Stored records
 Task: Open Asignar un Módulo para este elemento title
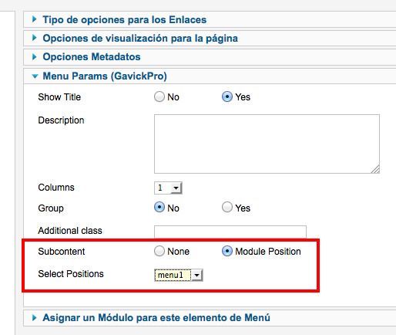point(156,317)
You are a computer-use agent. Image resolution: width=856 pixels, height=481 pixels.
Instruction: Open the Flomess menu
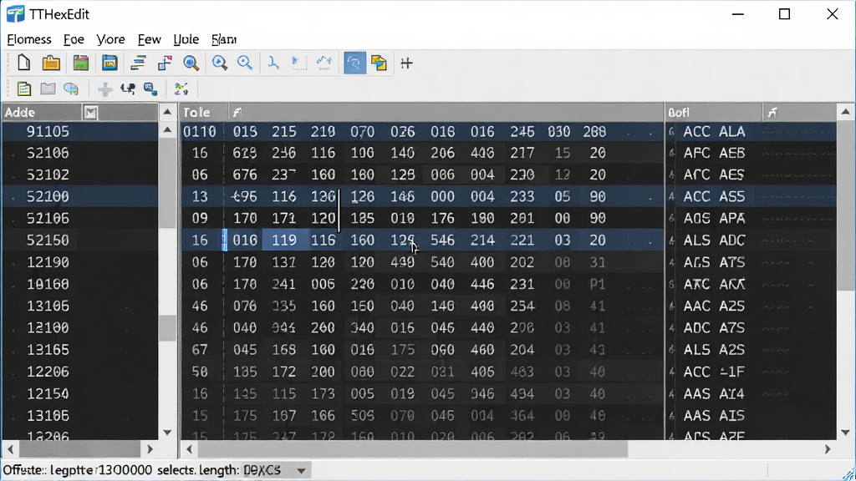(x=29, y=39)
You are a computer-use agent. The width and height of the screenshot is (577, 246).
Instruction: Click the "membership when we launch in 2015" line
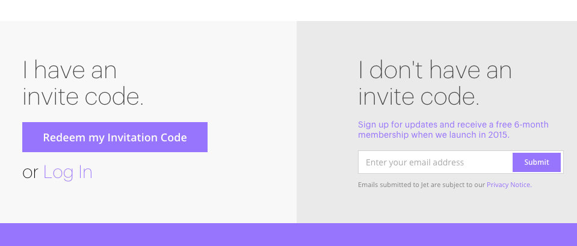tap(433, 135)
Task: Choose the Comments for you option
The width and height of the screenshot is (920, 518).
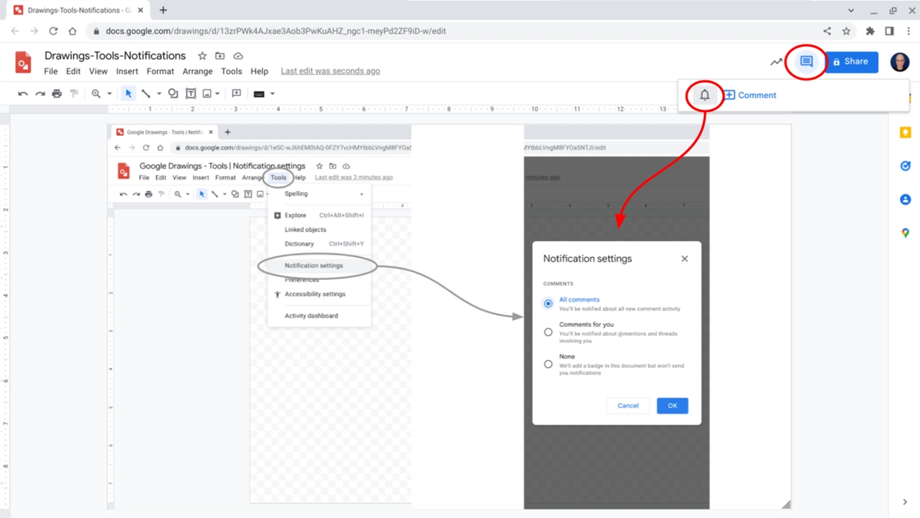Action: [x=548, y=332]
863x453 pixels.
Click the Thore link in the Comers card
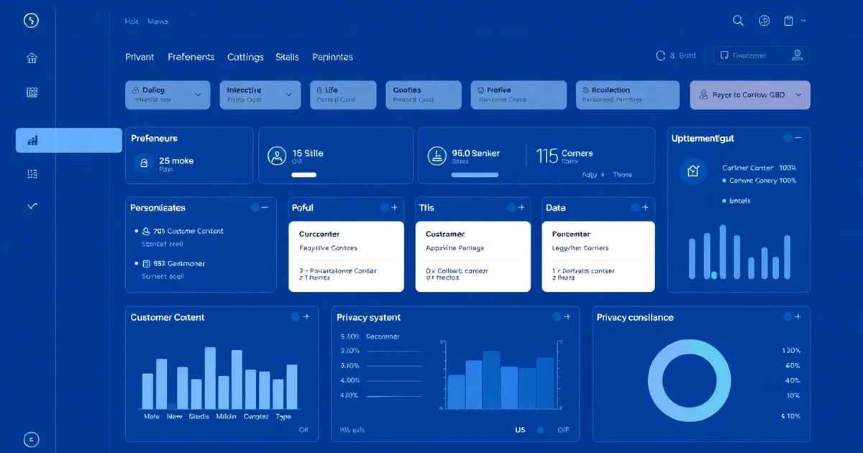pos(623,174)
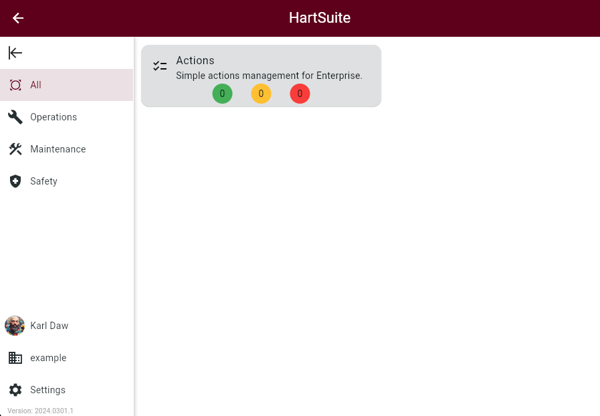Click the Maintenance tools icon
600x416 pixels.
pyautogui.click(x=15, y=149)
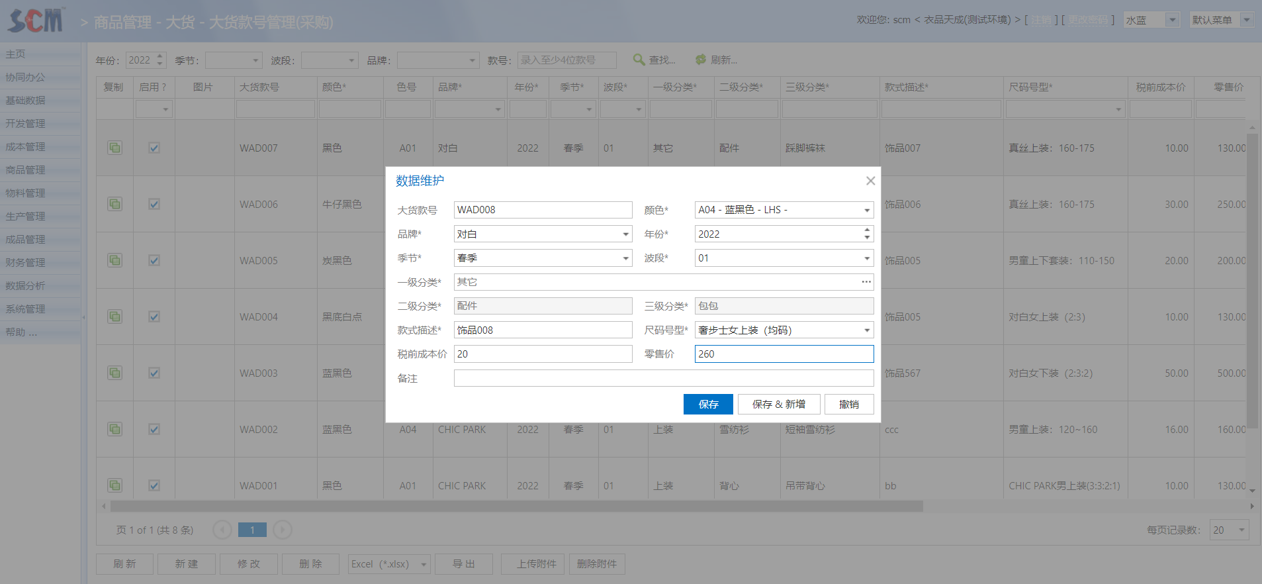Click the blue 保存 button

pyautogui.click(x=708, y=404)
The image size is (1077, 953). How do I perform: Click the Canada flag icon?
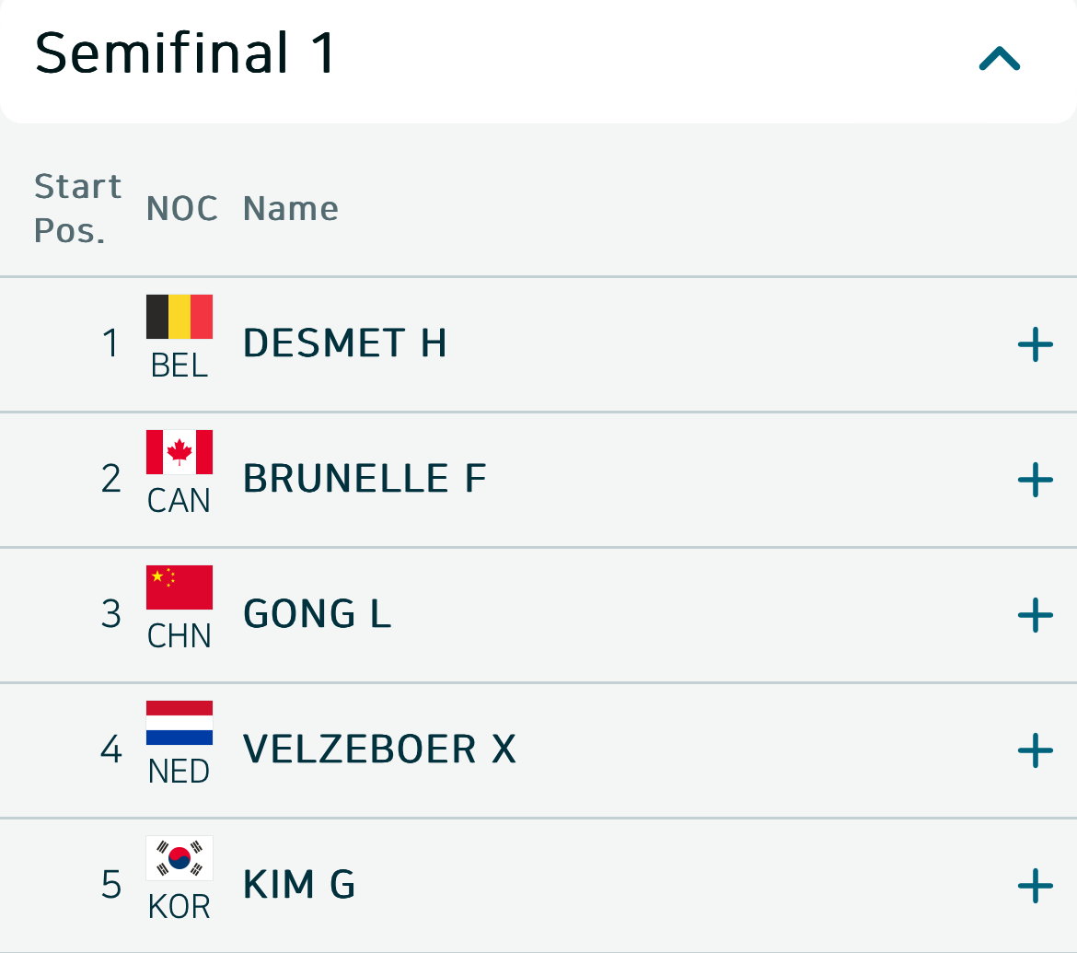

## EXERCISE DETAILS:
With the pictures omitted, reproduce the records in full and exactly.

## WRITTEN SOLUTION:
 Task: Open Asignar un Módulo para este elemento title
point(156,317)
You are a computer-use agent. Image resolution: width=856 pixels, height=481 pixels.
Instruction: Open the Flomess menu
(x=29, y=39)
You are a computer-use agent. The width and height of the screenshot is (577, 246).
Instruction: Click the "membership when we launch in 2015" line
tap(433, 135)
Task: Choose the Comments for you option
The width and height of the screenshot is (920, 518).
Action: [x=548, y=332]
863x453 pixels.
Click the Thore link in the Comers card
pos(623,174)
Click the Maintenance tools icon
600x416 pixels.
pyautogui.click(x=15, y=149)
Click the blue 保存 button

pyautogui.click(x=708, y=404)
The image size is (1077, 953). How do I perform: Click the Canada flag icon?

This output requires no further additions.